Mental Health Commissioner Patrick Flood told the Legislature’s Joint Mental Health Oversight Committee that instances in which mental health beds were not available and patients were held in hospital emergency rooms grew from 15 in June to 22 in July and 24 in August.
A shortage of places for people in mental health crisis to stay and get treatment has been a big problem for the state since flooding from Tropical Storm Irene in August 2011 forced the closing of the 52-bed Vermont State Hospital in Waterbury.
Since then, state officials have been scrambling to tool up a new system to include a new, 25-bed hospital in Berlin and smaller psychiatric units in regional hospitals around the state. But the smaller units are coming on line gradually. Six beds in Rutland are expected to be available by February, and the Berlin hospital’s opening is probably at least a year away.
‘‘We’ve had people sitting in emergency rooms for three or four days, in one case up to five days,’’ Flood told lawmakers. He later told reporters that the five-day delay in finding a mental health bed was due at least partly to ‘‘extenuating circumstances’’ — the patient had medical, as well as mental health, problems, and when a bed did open up, the hospital, which Flood refused to identify, said the patient was not ready to be discharged yet.

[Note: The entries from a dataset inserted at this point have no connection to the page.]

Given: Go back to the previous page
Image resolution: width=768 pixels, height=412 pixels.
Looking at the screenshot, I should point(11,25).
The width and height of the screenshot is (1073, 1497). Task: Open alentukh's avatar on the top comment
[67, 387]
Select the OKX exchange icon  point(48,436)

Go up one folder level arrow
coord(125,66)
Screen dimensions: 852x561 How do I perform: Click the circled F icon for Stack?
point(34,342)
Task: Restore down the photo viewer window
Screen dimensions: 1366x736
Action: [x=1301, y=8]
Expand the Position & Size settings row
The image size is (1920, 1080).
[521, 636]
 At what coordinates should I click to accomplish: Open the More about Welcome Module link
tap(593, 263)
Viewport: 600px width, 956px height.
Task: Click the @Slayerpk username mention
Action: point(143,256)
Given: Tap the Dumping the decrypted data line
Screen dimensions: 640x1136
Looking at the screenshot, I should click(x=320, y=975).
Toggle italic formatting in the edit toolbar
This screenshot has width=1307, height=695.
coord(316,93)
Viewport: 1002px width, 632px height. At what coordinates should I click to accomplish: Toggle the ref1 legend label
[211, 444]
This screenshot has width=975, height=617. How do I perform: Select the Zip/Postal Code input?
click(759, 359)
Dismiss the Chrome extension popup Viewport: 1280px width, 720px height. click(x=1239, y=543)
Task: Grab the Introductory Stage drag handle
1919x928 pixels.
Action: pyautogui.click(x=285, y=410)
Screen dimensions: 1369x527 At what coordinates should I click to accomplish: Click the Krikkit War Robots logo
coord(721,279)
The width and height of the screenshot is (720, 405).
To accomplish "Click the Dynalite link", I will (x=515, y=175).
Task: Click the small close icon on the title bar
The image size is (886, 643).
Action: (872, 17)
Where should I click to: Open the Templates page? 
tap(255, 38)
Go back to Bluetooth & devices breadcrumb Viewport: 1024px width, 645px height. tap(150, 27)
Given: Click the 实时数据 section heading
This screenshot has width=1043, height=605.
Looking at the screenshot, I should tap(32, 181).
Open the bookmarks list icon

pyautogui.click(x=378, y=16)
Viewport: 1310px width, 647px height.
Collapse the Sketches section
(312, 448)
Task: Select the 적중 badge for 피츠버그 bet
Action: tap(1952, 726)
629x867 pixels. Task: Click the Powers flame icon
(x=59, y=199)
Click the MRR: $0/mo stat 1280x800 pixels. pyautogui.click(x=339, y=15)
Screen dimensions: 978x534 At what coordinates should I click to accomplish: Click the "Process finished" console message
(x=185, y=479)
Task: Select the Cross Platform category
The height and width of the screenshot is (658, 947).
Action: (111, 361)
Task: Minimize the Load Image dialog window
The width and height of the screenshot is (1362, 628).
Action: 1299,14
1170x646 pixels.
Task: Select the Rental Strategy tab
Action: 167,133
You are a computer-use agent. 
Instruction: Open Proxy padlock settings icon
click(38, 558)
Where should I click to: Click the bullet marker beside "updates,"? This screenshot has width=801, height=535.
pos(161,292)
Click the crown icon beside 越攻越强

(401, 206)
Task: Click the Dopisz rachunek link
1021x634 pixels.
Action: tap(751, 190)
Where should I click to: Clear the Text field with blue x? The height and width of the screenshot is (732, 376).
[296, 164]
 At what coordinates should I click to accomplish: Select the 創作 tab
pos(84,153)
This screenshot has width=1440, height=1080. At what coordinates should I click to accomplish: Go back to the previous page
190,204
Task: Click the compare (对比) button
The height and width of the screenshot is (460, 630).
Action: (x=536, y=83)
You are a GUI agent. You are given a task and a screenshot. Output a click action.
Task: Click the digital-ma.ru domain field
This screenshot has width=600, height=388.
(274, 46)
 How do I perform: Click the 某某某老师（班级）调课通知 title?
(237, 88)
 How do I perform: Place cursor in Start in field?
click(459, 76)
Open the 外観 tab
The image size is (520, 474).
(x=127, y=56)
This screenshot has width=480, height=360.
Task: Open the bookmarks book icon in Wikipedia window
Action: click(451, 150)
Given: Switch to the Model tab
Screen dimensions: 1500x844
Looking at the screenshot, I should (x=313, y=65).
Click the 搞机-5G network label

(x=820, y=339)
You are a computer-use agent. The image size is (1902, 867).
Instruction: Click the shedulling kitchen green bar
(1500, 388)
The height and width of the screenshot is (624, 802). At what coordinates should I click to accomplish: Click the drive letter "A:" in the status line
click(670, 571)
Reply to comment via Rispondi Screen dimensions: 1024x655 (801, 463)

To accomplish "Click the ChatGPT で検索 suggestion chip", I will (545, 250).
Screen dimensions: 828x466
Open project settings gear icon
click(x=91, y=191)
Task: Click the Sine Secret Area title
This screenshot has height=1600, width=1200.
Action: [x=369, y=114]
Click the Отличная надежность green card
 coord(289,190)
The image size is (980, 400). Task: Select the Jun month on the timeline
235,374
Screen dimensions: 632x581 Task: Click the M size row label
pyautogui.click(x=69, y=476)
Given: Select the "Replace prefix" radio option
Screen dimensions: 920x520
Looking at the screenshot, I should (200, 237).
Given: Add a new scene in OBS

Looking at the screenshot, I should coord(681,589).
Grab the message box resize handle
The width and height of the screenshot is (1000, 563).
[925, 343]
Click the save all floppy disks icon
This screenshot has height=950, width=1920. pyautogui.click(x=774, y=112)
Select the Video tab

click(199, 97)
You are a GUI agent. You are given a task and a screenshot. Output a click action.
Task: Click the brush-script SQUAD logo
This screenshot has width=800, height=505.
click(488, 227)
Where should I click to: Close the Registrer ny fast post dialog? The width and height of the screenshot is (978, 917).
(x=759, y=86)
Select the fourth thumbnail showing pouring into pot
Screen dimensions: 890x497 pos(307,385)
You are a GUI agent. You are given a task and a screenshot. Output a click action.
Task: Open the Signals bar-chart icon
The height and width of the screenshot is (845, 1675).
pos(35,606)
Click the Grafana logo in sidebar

In addition to the new unit at the Rutland Regional Medical Center, smaller, fewer-than-10-bed facilities are also planned for Morrisville and possibly Waterbury.
Flood and some of the stakeholder group representatives testifying at Tuesday’s meeting said they were encouraged overall by the progress of changes in the system in the 54 weeks since Irene.
‘We’ve had people sitting in emergency rooms for three or four days, in one case up to five days.’
Wendy Beinner, head of the Vermont Chapter of the National Alliance on Mental Illness, said her group is very supportive of the state’s efforts, but ‘‘our immediate concern is the crisis we’re still very much in.’’ Many people voluntarily referring themselves for mental health services are not getting them quickly enough, Beinner said.
Representative Mary Hooper, a Montpelier Democrat and a member of the committee, said she shared a similar concern, adding that she worries that some people are not seeking mental health treatment because they hear about the difficulties with the state system.‘‘I think that’s where the danger is in the system,’’ she said.
The day began with a presentation from Robin Lunge, director of health reform for the administration of Governor Peter Shumlin, who talked about efforts to integrate mental health services into a revamped general health care system in the state.
Vermont is looking to go beyond the federal health overhaul passed in 2010, using the government-run exchange, or health insurance marketplace, envisioned in that law as a springboard to create a single-payer health care system in the state by 2017.